QUOTED PASSAGE:
+---+

The demo farm eventually became an agri-ecotourism destination through the help of Laguna State Polytechnic University (LSPU) which had a satellite campus in the nearby town of Siniloan.
Photos from the past years showed Gumihan park as a tourism destination featuring agricultural components alongside amenities such as a swimming pool, lodges, and stations for artists. But in its current state, the park is mostly unmaintained with overgrown grass. A clonal nursery, where batikuling seedlings used to be produced, is no longer being used and now only houses stunted seedlings. The amenities are also dilapidating, with a viewing platform and treehouse no longer safe for the public to use.
Paete mayor seeks continuation of batikuling propagation
While Paete Mayor Ronald “Bokwet” Cosico, who was sworn into office in June 2022, admitted having cast aside Gumihan park in the previous months, he said he actually wanted to continue the propagation of batikuling and even expand the project to the Sitio Papatihan and Tubog. Gutierrez confirmed that Cosico had already expressed that they want to continue their partnership.
Cisco explained that he too had been a proponent of batikuling propagation when he was a counselor during the administration of former mayor Emmanuel Cadayona, Bagabaldo’s predecessor. During Cadayona’s term, there were efforts to propagate batikuling using marcotting, which is a technique that utilizes existing branches to produce planting materials. It involves shedding the skin of a portion of a branch and layering the exposed part with soil. Once the exposed portion takes root in the soil, the branch is sawed off and replanted, allowing the reproduction of the plant any time of the year instead of waiting for a plant to bear fruit.

+---+

Stored items:
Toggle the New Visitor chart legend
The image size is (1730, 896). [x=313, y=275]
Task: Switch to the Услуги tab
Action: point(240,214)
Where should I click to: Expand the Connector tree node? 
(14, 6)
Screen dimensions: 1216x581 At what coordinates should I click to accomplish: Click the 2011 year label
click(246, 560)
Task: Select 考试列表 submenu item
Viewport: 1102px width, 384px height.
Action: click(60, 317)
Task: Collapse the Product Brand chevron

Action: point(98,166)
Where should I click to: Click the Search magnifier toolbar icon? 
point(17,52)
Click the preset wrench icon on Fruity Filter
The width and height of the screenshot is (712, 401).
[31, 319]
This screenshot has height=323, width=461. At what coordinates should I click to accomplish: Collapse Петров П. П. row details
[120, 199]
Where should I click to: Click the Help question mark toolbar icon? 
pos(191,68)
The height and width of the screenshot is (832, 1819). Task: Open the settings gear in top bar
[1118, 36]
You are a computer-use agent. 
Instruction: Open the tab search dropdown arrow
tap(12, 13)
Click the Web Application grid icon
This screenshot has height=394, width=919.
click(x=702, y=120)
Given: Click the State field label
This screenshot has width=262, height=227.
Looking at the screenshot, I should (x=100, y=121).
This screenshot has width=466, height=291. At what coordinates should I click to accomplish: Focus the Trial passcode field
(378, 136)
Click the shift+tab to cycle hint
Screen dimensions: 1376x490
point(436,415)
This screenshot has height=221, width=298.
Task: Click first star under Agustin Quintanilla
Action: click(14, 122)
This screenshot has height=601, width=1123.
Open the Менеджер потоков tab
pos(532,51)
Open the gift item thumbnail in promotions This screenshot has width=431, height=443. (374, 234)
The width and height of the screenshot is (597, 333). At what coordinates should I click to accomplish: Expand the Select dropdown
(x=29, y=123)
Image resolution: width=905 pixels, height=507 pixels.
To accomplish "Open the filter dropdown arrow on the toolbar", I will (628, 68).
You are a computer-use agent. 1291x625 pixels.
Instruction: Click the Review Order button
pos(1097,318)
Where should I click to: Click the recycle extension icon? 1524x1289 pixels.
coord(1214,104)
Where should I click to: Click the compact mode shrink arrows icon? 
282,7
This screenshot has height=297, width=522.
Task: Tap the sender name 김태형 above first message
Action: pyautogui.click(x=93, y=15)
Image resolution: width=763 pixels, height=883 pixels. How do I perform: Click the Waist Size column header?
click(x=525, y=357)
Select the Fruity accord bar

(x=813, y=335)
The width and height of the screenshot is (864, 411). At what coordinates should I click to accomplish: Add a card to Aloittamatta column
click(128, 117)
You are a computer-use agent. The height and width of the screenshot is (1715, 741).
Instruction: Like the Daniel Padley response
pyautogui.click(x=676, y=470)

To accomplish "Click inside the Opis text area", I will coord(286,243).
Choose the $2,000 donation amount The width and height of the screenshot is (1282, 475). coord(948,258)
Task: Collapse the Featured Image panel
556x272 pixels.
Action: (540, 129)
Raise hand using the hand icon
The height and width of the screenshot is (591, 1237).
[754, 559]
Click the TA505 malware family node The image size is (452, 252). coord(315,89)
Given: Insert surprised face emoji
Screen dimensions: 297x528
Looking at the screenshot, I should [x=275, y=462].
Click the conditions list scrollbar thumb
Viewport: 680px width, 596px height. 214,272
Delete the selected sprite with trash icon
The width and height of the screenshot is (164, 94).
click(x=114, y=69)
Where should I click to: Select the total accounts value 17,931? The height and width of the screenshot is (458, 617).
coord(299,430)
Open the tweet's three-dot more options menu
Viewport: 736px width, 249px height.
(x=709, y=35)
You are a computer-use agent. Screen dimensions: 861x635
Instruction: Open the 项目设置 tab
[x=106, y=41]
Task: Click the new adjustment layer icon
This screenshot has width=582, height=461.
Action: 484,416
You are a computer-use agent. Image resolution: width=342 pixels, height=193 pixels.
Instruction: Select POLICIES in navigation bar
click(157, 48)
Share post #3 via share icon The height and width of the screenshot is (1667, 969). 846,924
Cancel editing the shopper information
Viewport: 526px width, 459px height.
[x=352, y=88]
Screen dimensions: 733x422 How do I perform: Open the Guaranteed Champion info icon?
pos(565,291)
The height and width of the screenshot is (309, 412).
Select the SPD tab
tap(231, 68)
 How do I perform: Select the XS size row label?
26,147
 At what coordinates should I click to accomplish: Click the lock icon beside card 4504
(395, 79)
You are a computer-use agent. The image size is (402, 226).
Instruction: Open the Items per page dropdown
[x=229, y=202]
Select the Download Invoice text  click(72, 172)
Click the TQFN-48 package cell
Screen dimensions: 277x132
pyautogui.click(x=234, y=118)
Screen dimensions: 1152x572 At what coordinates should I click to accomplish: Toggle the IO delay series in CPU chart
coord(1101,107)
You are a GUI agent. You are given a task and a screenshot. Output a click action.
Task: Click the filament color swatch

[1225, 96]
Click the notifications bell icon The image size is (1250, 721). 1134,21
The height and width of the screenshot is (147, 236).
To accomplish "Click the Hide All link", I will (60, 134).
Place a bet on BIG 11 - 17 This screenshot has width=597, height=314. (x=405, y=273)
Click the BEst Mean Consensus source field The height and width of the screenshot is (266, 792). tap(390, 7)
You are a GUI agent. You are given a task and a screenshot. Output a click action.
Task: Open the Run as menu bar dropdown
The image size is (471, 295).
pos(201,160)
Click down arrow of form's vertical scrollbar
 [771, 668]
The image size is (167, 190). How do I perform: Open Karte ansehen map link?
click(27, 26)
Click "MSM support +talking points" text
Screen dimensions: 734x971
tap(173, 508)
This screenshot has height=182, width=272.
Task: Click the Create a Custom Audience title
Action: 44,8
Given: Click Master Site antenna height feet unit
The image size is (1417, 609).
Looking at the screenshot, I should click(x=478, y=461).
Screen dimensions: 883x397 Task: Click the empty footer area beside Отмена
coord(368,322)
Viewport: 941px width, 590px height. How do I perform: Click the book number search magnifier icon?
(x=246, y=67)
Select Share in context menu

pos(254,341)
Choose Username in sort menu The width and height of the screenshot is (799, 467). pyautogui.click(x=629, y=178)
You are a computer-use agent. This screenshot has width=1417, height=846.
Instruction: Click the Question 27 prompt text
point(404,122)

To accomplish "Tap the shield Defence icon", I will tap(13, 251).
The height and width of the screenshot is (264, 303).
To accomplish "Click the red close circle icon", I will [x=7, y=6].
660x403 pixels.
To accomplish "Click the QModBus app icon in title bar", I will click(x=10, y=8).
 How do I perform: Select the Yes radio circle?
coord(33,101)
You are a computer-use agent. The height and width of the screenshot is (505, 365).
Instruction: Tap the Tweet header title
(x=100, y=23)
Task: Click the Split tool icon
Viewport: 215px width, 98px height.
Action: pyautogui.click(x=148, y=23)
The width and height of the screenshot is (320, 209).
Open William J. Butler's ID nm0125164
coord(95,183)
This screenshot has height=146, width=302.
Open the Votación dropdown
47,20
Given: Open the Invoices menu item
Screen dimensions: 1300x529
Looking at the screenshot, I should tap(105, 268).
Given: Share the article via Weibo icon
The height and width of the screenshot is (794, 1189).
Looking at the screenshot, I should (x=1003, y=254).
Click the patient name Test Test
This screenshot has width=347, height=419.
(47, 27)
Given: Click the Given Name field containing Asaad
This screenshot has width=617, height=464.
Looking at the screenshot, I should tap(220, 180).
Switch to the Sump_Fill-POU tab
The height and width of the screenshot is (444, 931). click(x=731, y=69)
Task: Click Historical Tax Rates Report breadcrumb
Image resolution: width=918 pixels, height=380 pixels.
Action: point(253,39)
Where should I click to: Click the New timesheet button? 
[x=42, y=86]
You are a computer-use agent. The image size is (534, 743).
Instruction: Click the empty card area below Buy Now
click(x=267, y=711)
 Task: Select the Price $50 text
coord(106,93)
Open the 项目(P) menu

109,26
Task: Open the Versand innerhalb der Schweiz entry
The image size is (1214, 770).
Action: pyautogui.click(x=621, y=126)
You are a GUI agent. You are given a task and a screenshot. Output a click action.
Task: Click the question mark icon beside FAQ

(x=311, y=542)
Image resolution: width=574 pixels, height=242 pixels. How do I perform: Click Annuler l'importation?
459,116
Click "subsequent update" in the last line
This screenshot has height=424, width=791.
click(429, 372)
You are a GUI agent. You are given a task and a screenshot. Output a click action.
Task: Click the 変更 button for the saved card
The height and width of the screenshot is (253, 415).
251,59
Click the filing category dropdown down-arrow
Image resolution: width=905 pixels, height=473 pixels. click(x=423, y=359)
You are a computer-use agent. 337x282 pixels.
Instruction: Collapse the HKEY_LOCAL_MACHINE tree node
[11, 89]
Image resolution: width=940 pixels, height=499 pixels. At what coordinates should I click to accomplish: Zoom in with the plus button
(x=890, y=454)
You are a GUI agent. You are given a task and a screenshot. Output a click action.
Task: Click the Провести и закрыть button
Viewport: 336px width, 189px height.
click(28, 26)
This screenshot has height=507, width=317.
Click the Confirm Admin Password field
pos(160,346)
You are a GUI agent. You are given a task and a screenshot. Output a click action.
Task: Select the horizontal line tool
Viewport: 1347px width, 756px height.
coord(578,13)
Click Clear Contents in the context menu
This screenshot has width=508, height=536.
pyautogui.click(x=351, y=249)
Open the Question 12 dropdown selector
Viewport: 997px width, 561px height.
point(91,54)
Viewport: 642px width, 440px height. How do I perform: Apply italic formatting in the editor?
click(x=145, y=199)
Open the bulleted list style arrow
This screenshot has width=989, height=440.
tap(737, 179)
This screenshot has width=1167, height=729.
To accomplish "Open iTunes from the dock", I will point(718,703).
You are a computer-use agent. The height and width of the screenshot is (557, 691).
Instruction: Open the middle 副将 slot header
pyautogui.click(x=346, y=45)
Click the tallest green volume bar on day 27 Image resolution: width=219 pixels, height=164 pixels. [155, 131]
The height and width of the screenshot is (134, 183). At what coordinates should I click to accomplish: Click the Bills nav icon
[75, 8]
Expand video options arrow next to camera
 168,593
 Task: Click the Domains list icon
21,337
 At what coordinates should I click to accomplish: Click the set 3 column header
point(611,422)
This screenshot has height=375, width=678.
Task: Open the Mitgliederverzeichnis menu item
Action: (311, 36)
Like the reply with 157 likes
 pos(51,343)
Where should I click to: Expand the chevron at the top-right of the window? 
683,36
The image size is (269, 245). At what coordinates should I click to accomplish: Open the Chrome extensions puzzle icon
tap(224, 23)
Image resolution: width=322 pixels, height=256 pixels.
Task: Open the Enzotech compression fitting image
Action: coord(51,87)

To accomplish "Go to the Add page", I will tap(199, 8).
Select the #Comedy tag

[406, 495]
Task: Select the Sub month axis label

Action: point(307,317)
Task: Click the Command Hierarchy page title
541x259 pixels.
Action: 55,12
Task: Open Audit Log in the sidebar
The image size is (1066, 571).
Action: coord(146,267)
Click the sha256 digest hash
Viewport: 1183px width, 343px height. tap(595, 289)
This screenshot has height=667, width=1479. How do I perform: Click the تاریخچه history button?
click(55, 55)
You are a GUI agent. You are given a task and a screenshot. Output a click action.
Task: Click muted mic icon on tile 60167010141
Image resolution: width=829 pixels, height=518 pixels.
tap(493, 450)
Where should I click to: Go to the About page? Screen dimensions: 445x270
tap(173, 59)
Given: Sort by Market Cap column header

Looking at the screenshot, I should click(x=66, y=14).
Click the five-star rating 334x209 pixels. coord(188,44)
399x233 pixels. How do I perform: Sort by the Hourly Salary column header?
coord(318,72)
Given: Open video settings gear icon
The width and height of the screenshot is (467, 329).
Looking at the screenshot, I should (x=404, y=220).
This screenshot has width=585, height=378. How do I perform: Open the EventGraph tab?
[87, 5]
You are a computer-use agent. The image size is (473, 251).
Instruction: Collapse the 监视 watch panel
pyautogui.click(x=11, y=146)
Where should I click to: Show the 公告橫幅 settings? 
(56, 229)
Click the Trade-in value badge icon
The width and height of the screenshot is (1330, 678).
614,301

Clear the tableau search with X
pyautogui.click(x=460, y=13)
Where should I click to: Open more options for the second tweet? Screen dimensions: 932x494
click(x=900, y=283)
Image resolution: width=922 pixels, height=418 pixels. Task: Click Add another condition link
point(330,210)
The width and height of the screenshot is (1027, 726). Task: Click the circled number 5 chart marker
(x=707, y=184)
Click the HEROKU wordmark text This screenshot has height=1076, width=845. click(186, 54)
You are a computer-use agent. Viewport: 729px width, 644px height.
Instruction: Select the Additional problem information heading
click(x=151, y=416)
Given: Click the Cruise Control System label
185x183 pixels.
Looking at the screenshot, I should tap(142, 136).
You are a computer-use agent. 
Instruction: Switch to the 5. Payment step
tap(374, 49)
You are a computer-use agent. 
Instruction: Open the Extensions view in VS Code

+---+

REQUIRED ACTION 1: In the Gumihan park passage, which university helped turn the demo farm into an agri-ecotourism destination?
REQUIRED ACTION 2: Write out the Gumihan park passage word for word from "Paete mayor seeks" up to and including "continue their partnership.".

EXPECTED ANSWER 1: Laguna State Polytechnic University (LSPU)

EXPECTED ANSWER 2:
Paete mayor seeks continuation of batikuling propagation
While Paete Mayor Ronald “Bokwet” Cosico, who was sworn into office in June 2022, admitted having cast aside Gumihan park in the previous months, he said he actually wanted to continue the propagation of batikuling and even expand the project to the Sitio Papatihan and Tubog. Gutierrez confirmed that Cosico had already expressed that they want to continue their partnership.